Following reports that Richman had died, government officials and friends expressed their grief and offered condolences to the family.
Newtown First Selectman Daniel Rosenthal said there were “no words to describe the tragic weight of today’s news.”
“Jeremy Richman was a loving husband, father and friend to many. I am proud to say he was my friend,” Rosenthal said in a statement Monday to the Hartford Courant. “I don’t want to speculate as to why Jeremy took his life, except to say none of us can fathom the enormity of loss he carried with him after the death of his beautiful daughter, Avielle.”

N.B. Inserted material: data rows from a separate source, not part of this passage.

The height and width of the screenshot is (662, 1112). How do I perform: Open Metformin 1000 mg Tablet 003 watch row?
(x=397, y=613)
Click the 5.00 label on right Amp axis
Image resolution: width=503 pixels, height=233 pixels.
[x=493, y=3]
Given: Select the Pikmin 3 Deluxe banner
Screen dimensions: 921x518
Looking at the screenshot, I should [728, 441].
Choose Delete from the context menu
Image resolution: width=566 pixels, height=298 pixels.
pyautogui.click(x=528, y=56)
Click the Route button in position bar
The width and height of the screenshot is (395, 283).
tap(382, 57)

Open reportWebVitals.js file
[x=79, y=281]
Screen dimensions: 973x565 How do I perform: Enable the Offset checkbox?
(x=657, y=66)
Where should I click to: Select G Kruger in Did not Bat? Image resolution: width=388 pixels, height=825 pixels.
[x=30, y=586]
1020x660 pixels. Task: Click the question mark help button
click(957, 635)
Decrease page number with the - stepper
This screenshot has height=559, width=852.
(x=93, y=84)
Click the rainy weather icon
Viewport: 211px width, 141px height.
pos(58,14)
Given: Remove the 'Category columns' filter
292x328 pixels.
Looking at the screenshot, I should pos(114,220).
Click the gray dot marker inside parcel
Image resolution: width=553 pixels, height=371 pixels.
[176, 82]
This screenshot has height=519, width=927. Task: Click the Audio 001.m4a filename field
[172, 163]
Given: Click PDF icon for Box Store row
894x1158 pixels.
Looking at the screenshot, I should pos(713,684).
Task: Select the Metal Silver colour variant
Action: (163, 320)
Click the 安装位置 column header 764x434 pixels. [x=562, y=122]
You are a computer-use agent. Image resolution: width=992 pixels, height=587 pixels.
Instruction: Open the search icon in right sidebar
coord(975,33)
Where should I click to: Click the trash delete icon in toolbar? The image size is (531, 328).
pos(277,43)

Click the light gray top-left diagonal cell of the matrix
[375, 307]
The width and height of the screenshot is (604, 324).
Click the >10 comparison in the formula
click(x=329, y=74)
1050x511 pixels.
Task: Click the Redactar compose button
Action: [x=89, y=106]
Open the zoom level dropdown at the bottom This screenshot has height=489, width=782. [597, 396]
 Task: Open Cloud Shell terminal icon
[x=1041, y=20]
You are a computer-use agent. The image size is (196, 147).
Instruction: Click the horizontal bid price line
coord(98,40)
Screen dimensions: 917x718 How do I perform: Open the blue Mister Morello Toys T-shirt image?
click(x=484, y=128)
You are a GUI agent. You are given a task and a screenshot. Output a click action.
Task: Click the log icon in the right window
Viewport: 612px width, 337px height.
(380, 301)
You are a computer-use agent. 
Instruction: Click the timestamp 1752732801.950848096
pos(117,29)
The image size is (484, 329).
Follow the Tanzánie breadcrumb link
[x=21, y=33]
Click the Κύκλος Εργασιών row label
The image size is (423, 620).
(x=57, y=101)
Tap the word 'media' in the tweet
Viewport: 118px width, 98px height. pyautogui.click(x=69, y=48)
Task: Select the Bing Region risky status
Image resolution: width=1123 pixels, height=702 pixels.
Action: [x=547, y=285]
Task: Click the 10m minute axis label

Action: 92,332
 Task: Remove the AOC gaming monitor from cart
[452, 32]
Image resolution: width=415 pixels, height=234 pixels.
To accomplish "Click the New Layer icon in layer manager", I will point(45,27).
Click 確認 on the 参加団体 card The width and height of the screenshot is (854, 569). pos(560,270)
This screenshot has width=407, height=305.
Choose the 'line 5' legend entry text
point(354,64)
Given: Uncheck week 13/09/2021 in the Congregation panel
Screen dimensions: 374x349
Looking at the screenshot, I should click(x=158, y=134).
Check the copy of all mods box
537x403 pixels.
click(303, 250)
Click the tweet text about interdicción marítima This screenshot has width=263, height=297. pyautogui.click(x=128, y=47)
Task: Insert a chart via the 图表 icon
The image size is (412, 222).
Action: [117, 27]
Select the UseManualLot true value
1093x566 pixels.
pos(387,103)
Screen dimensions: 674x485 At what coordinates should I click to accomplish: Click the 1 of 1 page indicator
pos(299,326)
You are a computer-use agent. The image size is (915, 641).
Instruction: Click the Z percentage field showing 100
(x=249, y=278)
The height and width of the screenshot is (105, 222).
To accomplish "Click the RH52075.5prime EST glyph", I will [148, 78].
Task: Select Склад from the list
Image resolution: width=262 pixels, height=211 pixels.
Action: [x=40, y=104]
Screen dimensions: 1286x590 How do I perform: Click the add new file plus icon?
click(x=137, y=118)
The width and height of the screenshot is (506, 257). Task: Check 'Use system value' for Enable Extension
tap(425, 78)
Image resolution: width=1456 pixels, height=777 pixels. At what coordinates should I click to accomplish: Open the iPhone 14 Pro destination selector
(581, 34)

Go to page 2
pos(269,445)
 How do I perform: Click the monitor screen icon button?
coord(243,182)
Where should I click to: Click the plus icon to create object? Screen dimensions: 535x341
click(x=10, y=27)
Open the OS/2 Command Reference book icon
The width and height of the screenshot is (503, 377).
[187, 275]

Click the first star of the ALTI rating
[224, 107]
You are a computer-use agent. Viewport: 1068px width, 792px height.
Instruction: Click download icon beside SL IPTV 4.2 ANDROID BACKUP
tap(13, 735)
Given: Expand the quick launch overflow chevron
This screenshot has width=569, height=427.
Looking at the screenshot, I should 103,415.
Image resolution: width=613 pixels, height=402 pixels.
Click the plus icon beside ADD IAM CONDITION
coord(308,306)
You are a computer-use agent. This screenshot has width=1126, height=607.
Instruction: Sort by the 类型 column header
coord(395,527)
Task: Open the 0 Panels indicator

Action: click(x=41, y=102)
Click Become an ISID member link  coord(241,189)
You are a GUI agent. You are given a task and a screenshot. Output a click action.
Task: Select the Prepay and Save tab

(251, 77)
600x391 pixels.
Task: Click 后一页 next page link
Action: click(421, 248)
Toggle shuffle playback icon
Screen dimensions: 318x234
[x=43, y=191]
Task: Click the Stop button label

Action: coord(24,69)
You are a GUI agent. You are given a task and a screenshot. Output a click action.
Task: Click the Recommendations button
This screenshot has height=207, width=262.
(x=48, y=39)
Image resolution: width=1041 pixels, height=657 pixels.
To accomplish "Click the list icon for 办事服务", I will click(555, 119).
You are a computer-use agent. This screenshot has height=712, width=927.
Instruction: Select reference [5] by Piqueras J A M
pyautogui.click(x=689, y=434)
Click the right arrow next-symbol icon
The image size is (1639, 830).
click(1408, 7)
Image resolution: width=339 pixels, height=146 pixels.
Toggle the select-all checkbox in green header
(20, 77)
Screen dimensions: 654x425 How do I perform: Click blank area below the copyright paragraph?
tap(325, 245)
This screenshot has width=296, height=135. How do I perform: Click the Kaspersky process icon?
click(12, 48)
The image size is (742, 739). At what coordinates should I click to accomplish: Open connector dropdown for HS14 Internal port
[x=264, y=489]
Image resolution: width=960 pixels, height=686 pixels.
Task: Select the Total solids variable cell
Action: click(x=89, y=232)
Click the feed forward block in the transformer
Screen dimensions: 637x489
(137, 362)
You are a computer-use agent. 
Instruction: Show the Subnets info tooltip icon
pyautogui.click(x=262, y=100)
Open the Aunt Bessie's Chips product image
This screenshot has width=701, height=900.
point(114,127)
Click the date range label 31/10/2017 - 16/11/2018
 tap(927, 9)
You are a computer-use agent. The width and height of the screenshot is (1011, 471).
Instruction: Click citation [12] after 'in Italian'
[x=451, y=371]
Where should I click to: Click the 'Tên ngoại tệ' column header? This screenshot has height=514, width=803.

More than 1,300 miles away in Parkland, Fla., two teenagers have died by apparent suicide in the past week in a town still grieving from the mass shooting at Marjory Stoneman Douglas High School. Authorities have not drawn a connection to the apparent suicide in Newtown. One former student who died was apparently dealing with post-traumatic stress disorder from the shooting, but circumstances surrounding the second student’s death remain unclear.
Richman’s daughter Avielle and 19 of her classmates were killed Dec. 14, 2012, when a gunman opened fire at Sandy Hook Elementary School in Newtown, Conn. Soon after, Richman and Avielle’s mother, Jennifer Hensel, both scientists, founded the Avielle Foundation: Preventing Violence & Building Compassion, a nonprofit that aims to prevent violence through brain research.
The foundation said in a statement Monday that Richman’s death "speaks to how insidious and formidable a challenge brain health can be and how critical it is for all of us to seek help for ourselves, our loved ones and anyone who we suspect may be in need.”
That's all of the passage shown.